The recent resignation of Mark Harper, the Immigration minister, serves as a wake-up call to the importance of carrying out the appropriate checks on a migrant worker’s “right to work” documents.

Mr Harper resigned from his Government post after discovering that the cleaner he employed at his London flat did not have permission to work in the UK. He explained that he had made checks when he first employed the cleaner in April 2007, taking a copy of her passport and a Home Office letter which stated she had the right to work in the UK. However, last month, after being unable to find the documents, he requested further copies but when his private office checked the cleaner’s details with immigration officials to confirm all was in order, the issue with the cleaner’s permission to work was revealed.

Although Mr Harper appears to have complied with the law at all times, businesses in the hospitality industry (which rely on migrant workers perhaps more than any other sector) can learn some valuable lessons from this unfortunate tale.

Know the law

Where a business is found to be employing a worker illegally they may face a civil penalty of up to £10,000 (potentially increasing to £15,000 per worker from April 2014). Criminal sanctions (including a jail sentence) may apply in circumstances where the employer knows that it is employing an individual without the necessary permission but carries on regardless. Other repercussions from being found to be employment any individual illegally could range from adverse media publicity to the business potentially losing its sponsor licence, an action which could be damaging to any employer.

Crucially, a business may at least avoid having to pay the civil penalty if it can demonstrate that it carried out checks on the employee’s documents before they engaged in any work.

This underlines the importance of having a strict policy of carrying out pre-employment checks. Our advice is that, before you offer work to any potential recruit, you satisfy yourself that they have all necessary immigration permissions to perform the specific job role. To avoid accusations of discrimination, this policy should be enforced across the board, from the appointment of a hotel chain’s CEO down to staff engaged to work in the kitchens.

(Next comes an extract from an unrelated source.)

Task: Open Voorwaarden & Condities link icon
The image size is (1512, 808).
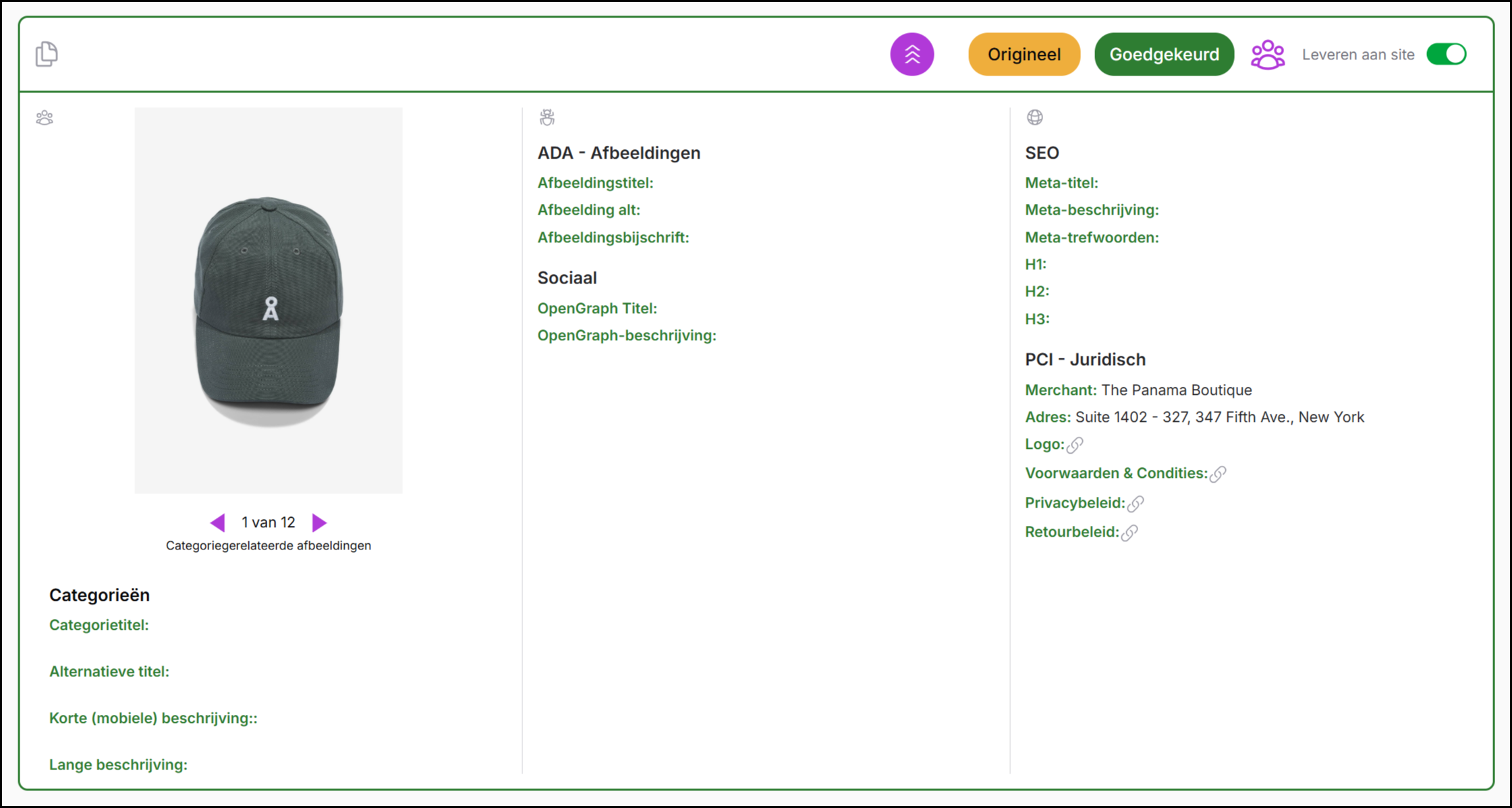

Most of the workers you are likely to recruit will have a passport issued by the UK or one of the other countries in the European Economic Area which will typically be conclusive evidence of an individual’s right to work here. Photocopies of such a document should be taken and retained on a personnel file as a record of having completed a check. However, if you are presented with a form of document that only grants temporary permission to be in the UK (for instance a visa that last three years), you will need to repeat your checks at least once a year to ensure that the correct permission to work remains valid and in place.

Whilst the Home Office do not expect employers to be experts in identifying fraudulent documents, it is important that you take reasonable steps to satisfy yourself of the authenticity of the paperwork provided to you. This will include taking steps such as comparing the photo on the document to the potential new recruit’s actual appearance and ensuring official watermarks are present. Where there are any doubts, the Home Office encourages employers to contact the UK Visa and Immigration’s document checking service for definitive assistance.

Staying compliant

Staff involved in recruitment should be provided with all the skills and equipment needed to ensure that your business remains compliant. As a bear minimum, we would advise that they are supplied with a step-by-step checklist setting out how to perform the checks alongside a system on which they can make (and store) copies of the correct documents. Your staff handbook should include policies and procedures to ensure everyone in your organisation knows their obligations in respect of right to work checks.

A measure we would also suggest taking is to ensure that all offers of employment are made subject to the provision of satisfactory evidence of UK permission to work and that any contract of employment can be terminated  by you immediately (without need for notice or payment in lieu of notice) in circumstances where the necessary right to work ceases. Taking such action will give you a helpful “get out” if the potential recruit fails to present adequate right to work documents or has a visa withdrawn.

The worst thing that an employer can do is bury its head in the sand when it comes to dealing with right to work checks. If you have any concerns, we would recommend carrying out an audit on your personnel files and taking immediate action to remedy any issues; if the Home Office discover illegal workers in your business before you do, then it’s too late.